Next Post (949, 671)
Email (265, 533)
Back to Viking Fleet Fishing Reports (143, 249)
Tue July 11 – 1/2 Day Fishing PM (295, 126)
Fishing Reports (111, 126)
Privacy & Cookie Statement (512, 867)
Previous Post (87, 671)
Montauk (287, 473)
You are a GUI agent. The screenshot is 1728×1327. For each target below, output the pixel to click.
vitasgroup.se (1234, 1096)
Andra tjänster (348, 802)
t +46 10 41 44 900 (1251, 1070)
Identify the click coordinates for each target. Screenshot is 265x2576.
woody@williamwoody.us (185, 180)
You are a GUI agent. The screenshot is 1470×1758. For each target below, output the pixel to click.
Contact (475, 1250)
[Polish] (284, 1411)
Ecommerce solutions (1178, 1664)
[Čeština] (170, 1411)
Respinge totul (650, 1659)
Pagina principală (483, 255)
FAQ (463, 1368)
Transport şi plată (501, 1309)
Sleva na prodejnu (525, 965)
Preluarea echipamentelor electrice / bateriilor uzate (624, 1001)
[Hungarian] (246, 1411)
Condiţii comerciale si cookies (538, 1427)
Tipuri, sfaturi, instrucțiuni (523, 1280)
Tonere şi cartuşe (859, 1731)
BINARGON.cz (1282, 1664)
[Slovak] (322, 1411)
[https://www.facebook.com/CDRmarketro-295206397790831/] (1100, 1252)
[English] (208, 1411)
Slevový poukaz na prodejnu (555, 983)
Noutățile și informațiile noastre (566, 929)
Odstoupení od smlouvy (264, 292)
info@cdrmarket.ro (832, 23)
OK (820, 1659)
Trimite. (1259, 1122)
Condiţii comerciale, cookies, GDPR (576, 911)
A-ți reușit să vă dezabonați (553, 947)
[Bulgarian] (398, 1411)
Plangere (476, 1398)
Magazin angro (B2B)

Problem details
Number of lines containing the word "agent" in the material above: report this figure and nothing more.

Answer for the task
2